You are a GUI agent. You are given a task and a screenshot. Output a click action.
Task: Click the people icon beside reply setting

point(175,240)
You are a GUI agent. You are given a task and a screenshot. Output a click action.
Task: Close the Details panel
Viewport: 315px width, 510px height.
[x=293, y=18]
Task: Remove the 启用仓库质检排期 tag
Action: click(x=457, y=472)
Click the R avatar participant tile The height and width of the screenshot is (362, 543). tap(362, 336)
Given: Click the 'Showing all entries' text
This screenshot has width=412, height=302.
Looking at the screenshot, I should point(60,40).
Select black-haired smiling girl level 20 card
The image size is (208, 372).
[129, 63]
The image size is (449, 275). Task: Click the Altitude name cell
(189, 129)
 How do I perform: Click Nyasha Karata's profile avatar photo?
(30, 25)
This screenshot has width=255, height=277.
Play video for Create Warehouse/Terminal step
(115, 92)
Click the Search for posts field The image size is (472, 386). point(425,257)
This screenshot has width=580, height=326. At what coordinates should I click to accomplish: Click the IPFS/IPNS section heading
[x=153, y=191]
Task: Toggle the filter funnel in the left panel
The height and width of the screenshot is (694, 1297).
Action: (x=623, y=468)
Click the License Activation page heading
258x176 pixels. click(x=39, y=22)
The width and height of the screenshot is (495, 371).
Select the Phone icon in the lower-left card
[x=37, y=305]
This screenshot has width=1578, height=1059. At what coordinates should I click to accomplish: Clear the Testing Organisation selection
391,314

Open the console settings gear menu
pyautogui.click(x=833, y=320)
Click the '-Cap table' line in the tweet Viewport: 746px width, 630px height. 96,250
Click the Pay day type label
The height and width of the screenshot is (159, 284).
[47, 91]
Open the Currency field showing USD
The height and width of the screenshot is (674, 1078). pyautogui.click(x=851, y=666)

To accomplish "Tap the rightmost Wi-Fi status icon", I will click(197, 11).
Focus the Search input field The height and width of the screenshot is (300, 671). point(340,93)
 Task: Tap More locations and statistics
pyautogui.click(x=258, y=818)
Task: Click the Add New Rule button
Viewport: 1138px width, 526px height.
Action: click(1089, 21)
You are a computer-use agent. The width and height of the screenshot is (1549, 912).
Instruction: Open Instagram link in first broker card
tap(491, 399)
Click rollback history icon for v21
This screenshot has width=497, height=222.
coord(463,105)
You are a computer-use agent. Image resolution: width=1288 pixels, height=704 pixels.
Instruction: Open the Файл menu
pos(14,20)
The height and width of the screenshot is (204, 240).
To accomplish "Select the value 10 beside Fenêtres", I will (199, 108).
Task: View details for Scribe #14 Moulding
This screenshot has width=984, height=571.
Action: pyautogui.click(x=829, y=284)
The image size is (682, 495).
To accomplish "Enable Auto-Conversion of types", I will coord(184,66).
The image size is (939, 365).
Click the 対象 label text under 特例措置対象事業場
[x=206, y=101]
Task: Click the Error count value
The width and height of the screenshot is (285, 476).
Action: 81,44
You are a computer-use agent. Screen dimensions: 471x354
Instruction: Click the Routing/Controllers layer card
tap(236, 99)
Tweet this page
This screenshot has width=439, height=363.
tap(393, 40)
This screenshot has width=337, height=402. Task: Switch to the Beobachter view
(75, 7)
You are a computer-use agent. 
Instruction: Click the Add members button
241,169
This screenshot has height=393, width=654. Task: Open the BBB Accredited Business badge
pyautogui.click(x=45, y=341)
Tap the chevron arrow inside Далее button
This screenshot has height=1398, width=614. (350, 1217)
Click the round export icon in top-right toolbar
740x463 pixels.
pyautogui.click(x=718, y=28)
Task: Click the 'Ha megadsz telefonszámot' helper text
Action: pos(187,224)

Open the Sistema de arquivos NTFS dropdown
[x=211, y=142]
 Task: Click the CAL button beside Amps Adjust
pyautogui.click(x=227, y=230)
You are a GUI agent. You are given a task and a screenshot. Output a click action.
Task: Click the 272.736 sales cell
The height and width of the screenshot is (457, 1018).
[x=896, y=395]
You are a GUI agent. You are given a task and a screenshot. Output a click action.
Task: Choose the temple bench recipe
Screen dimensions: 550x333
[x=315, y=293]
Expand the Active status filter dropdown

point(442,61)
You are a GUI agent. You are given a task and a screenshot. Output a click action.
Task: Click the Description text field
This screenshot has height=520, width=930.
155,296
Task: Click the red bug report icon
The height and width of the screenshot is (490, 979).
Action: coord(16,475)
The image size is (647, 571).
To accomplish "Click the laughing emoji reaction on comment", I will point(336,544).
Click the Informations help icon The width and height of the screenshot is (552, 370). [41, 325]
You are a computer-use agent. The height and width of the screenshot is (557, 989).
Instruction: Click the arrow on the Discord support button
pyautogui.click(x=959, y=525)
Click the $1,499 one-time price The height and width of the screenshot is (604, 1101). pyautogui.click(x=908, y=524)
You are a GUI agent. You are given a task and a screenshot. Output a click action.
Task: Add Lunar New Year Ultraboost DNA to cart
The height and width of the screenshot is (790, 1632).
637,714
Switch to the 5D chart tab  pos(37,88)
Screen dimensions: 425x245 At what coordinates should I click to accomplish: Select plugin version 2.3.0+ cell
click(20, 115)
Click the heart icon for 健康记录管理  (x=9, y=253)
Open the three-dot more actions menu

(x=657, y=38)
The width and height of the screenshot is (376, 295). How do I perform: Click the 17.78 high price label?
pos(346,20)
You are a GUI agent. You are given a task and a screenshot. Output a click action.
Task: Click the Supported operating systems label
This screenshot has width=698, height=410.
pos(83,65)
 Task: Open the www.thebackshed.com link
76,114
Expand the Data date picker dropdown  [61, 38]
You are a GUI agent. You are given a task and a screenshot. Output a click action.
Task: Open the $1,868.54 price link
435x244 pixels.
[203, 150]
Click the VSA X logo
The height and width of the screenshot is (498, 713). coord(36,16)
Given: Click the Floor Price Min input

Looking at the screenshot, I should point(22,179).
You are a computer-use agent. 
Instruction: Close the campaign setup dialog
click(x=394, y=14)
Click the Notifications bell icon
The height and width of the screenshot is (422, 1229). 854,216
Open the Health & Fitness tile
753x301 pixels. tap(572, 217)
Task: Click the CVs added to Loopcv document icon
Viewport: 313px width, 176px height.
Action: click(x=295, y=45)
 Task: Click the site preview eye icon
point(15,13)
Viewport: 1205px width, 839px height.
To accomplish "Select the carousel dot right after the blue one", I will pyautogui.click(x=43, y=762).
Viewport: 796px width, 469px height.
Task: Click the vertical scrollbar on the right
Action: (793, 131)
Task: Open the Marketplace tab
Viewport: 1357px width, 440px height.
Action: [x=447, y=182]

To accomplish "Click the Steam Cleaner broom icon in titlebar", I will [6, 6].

.....

What to work on
Would you repeat, exactly and with nothing added, every line from the line containing "Viewport: 1357px width, 440px height." through the last line of the records above?

Answer below
Viewport: 1357px width, 440px height.
Action: [x=447, y=182]

To accomplish "Click the Steam Cleaner broom icon in titlebar", I will [6, 6].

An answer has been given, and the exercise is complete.